You are so sweet Tracy Lee! You know, I am not sure where people come up with the ideals – or what we’re ‘supposed’ to look like but I wish they would think of us normal gals! And three diamonds of light?! That is craziness.
The belle of Chanel. You rock! I can’t find black boots for the life of me. It’s my new “get” mission in life–to find the perf BB. Not at the ChaCha price point, sigh, but not from walmart, either!
Have you ever tried Nine West? They typically have all kinds of boot styles and I’ve found they’re pretty comfortable. Now, this time of year you may not find what you’re looking for – but maybe you will on super sale!

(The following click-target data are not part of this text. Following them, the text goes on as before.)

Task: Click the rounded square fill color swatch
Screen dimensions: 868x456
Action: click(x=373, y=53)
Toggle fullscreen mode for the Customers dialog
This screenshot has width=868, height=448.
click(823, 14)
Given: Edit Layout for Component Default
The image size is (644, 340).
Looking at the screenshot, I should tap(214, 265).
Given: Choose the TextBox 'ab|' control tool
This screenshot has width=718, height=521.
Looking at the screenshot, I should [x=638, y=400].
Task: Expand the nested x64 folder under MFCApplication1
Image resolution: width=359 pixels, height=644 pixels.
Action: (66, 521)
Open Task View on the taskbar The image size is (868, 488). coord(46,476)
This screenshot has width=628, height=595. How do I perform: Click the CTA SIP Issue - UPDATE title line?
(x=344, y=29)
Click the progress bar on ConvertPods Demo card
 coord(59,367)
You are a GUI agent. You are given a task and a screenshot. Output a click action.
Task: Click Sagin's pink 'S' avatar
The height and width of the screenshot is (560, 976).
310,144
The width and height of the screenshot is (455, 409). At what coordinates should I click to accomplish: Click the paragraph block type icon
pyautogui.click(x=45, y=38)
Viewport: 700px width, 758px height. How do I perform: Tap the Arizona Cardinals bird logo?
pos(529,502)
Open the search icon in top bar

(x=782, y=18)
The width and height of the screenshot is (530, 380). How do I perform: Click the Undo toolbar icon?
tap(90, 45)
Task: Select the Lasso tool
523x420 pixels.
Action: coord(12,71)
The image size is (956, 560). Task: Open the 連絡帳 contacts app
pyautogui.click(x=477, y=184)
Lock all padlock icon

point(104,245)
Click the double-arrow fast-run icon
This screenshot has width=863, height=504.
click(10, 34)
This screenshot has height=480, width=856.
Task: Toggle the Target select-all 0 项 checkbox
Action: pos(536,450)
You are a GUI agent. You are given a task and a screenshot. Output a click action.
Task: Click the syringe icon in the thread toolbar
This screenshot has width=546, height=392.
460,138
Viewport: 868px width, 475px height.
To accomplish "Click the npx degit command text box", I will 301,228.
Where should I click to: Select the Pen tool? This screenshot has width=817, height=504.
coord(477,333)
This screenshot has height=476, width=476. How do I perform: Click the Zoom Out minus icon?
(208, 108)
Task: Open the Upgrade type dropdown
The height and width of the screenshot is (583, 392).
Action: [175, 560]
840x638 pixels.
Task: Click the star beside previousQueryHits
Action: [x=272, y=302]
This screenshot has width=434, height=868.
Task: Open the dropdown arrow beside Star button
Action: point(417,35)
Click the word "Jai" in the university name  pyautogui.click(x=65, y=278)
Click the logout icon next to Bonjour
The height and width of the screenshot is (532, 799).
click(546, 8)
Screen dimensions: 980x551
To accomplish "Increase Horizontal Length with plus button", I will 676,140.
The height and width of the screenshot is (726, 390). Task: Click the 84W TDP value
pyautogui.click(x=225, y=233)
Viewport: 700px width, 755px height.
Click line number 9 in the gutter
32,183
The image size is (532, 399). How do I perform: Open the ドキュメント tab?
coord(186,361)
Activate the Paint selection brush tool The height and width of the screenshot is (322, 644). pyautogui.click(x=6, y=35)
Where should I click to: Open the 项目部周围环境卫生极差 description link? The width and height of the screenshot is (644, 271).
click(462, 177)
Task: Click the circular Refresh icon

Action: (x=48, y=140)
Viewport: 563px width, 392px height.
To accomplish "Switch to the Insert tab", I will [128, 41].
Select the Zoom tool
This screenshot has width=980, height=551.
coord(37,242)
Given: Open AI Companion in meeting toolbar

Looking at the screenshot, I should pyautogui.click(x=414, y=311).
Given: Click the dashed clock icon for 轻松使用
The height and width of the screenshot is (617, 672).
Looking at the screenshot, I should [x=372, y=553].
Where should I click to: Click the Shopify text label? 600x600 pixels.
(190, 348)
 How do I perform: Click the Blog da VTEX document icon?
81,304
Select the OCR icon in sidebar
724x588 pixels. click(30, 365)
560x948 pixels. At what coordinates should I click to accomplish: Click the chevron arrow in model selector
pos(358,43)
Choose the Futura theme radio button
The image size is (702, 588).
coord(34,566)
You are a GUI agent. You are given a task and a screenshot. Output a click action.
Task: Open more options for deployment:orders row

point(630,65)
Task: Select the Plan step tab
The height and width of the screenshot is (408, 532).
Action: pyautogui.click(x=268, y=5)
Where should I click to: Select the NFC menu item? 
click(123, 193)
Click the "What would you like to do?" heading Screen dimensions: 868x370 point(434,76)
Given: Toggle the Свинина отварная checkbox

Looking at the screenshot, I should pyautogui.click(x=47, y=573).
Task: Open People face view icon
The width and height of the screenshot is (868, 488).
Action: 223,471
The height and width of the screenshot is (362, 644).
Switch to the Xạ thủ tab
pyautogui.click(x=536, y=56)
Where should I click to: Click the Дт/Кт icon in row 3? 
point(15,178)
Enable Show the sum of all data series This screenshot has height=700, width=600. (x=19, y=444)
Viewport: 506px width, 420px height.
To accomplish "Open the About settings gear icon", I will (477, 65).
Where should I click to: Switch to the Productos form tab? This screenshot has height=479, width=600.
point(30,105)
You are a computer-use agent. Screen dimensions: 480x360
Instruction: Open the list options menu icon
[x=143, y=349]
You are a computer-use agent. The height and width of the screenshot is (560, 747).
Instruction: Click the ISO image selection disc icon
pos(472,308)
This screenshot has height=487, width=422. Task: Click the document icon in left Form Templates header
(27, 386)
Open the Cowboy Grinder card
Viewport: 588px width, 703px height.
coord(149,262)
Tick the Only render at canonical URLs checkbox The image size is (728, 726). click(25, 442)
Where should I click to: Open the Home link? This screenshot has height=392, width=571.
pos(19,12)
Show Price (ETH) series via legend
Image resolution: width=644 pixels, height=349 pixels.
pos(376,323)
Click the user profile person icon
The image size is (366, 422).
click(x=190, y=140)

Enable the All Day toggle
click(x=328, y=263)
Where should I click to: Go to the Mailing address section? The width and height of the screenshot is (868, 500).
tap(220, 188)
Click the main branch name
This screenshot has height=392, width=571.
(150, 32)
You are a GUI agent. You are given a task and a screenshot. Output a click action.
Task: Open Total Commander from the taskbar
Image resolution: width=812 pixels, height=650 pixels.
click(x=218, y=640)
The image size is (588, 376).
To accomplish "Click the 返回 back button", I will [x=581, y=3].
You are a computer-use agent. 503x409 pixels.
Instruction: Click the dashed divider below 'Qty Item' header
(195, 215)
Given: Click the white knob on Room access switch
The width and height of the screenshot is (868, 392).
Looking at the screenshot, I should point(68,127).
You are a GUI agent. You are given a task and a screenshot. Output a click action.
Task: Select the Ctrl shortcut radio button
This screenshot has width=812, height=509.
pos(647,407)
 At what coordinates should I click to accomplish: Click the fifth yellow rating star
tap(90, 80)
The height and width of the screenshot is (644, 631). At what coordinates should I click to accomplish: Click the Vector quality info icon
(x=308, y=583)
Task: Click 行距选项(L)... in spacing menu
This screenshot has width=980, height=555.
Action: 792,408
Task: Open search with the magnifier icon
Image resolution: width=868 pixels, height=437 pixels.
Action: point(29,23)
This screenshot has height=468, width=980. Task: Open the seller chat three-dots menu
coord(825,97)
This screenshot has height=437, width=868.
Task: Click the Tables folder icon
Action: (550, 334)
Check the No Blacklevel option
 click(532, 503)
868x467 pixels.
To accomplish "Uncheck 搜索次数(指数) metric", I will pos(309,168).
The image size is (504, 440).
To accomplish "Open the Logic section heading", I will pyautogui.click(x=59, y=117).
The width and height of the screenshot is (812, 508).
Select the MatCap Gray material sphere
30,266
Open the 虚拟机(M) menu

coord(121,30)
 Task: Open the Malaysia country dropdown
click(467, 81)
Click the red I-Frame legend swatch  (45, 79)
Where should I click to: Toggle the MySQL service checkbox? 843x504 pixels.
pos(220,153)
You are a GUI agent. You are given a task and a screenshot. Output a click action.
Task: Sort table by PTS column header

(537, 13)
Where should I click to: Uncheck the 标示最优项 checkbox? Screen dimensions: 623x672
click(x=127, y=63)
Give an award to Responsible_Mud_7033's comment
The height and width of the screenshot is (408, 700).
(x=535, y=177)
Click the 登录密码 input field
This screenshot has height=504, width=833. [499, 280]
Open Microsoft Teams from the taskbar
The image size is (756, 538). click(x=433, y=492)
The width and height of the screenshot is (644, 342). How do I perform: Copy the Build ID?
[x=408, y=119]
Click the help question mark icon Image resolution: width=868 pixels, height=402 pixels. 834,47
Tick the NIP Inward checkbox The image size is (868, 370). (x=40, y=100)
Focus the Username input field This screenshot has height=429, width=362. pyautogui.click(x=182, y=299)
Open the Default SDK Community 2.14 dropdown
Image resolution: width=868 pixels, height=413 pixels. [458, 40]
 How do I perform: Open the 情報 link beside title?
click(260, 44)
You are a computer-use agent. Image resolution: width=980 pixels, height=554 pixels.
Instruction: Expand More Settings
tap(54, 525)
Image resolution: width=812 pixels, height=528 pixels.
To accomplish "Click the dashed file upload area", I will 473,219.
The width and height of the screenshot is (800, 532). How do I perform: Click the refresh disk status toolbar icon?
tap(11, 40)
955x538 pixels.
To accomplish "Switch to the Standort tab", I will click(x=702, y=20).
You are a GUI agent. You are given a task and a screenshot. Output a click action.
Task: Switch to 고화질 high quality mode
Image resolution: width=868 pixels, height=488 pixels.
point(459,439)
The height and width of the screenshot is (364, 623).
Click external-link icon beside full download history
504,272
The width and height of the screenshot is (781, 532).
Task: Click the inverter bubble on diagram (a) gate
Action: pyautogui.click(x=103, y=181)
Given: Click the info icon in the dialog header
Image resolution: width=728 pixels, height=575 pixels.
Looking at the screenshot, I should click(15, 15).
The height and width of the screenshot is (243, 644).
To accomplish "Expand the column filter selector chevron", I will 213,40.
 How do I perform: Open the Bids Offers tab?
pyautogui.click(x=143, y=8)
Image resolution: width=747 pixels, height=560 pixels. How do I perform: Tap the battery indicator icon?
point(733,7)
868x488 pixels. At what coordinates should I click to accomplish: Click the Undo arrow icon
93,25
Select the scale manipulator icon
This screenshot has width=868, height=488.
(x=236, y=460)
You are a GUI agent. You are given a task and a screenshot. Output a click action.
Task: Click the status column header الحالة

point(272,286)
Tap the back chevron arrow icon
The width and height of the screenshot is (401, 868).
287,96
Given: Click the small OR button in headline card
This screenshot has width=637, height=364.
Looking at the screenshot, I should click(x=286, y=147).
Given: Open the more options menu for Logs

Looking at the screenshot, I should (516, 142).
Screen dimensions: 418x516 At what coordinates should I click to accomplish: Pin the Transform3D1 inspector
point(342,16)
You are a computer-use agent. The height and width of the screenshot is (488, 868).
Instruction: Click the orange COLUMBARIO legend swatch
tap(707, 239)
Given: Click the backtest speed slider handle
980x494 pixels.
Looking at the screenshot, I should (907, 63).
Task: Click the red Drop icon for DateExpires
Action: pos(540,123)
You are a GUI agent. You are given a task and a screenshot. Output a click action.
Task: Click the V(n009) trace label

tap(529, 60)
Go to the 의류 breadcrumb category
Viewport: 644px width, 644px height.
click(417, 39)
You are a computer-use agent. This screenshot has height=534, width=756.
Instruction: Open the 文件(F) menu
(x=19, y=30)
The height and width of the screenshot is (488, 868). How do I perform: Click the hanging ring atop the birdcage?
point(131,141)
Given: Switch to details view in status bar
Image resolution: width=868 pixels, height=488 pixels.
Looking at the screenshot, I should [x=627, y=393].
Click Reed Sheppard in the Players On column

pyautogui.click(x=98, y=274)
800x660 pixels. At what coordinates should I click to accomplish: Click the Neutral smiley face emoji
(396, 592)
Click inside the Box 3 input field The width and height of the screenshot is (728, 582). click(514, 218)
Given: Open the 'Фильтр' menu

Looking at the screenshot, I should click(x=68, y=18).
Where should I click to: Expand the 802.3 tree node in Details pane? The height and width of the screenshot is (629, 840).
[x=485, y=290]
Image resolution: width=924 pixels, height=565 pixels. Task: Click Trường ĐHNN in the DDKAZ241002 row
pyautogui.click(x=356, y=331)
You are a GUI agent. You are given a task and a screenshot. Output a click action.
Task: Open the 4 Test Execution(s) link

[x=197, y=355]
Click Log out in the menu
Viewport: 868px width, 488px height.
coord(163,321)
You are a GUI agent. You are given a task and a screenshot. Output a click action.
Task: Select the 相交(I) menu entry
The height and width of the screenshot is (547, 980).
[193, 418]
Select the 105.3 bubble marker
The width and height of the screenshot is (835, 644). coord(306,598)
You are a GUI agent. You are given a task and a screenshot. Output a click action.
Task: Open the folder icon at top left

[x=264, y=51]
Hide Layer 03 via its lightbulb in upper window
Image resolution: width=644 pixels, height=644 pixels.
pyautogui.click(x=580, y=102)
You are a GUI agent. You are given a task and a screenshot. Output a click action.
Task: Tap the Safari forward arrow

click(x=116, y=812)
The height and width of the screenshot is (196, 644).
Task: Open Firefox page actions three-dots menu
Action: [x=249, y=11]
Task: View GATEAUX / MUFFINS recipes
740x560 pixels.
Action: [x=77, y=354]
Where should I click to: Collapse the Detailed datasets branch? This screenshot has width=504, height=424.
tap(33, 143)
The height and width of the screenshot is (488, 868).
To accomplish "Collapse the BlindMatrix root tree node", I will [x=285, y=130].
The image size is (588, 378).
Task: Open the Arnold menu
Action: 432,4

Thanks, been there, done that! I am nothing if not an obsessive shopper. Nord, Nord Rack, Macy’s, Bloomies, Cole Haan where I did find some totes adorbs but at $350, a bit too pricy!!!, all the specialty stores, now I need to go either back to South Coast Plaza or down to San Diego to Fashion Valley. I’m a very picky shoe shopper!!!! And as much as I’m a vegetarian, I can’t stand all man made materials and that fake leather! Ok, guess I’m a hypocrite, I’ll own it.
Ha! A vegetarian who can’t stand fake leather? I think that makes you a vegenista!
the non-calf-discriminators look so much better than the ‘hooker’ (your words, not mine 🙂 ) boots. As for your calves….there’s yoga and aerobics…but google and read about the ‘Calf stretch’. That’ll work.
Oh a calf stretch? Nice! I do hot yoga but it hasn’t seemed to elongate the calf region of my leg. I’m on the google search!
It’s very easy, M…give it a go. As for yoga…I’ve never had the patience for it:(
Now I am the world’s MOST impatient person. I take hot yoga, and it is kind of like meditation. It’s all you can concentrate on in the moment. You should get a DVD and try it out!